[Dataset records]
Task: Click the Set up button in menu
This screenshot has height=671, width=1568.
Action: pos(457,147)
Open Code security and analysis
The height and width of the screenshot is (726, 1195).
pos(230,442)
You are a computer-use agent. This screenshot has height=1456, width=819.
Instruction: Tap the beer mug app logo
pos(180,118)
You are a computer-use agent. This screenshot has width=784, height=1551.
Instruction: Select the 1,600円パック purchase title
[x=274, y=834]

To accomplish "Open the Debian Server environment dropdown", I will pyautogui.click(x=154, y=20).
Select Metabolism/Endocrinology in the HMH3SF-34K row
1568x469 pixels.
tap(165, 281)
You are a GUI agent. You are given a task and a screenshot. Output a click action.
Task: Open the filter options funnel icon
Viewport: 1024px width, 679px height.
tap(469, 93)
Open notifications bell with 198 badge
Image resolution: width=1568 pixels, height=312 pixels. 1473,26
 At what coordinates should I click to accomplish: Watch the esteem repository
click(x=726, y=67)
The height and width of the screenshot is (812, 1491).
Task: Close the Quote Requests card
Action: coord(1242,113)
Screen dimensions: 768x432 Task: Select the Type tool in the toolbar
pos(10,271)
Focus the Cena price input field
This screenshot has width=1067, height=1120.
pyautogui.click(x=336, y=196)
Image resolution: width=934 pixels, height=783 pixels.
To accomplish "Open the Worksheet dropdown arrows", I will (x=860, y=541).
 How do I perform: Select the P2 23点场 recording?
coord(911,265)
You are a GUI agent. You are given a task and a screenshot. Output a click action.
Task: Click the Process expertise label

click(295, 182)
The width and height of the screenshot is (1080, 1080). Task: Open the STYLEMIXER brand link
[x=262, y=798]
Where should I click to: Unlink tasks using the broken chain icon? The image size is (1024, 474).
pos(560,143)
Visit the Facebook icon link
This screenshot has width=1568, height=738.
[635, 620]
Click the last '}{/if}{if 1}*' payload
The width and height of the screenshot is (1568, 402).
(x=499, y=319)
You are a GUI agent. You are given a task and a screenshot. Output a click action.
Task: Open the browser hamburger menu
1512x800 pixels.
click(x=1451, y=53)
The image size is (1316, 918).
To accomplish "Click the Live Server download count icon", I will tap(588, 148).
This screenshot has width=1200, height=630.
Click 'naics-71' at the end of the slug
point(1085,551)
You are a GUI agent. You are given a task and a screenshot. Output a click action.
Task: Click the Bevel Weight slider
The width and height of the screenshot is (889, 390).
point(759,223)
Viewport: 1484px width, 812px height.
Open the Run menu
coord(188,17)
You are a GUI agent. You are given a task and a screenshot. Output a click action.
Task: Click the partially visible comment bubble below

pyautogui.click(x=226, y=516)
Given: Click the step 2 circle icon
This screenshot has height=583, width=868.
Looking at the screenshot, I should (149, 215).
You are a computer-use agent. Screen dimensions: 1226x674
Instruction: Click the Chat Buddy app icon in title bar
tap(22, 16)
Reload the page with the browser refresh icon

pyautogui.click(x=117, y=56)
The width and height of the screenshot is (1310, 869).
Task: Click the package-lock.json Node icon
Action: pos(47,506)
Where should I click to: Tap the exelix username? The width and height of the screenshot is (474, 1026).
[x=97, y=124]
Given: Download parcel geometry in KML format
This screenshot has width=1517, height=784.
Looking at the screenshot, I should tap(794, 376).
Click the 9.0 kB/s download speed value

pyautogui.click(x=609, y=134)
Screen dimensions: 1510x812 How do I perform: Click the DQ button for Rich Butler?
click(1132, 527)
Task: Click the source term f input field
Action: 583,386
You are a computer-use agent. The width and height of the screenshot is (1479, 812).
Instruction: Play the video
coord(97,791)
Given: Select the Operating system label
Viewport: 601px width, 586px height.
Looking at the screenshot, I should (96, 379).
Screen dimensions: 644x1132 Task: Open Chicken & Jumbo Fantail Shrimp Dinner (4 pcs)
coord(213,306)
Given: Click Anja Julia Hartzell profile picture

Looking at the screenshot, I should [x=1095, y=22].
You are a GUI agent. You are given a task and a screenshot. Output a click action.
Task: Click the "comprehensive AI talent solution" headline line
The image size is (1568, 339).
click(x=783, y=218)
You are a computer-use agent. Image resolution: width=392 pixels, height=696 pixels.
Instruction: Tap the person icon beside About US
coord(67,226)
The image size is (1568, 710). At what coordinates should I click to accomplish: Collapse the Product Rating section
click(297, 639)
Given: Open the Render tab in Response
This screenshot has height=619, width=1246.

### BRIEF
Where a line of the data above includes the string "Server", pull it out.

### TASK ANSWER
To accomplish "Open the Debian Server environment dropdown", I will pyautogui.click(x=154, y=20).
To accomplish "Click the Live Server download count icon", I will tap(588, 148).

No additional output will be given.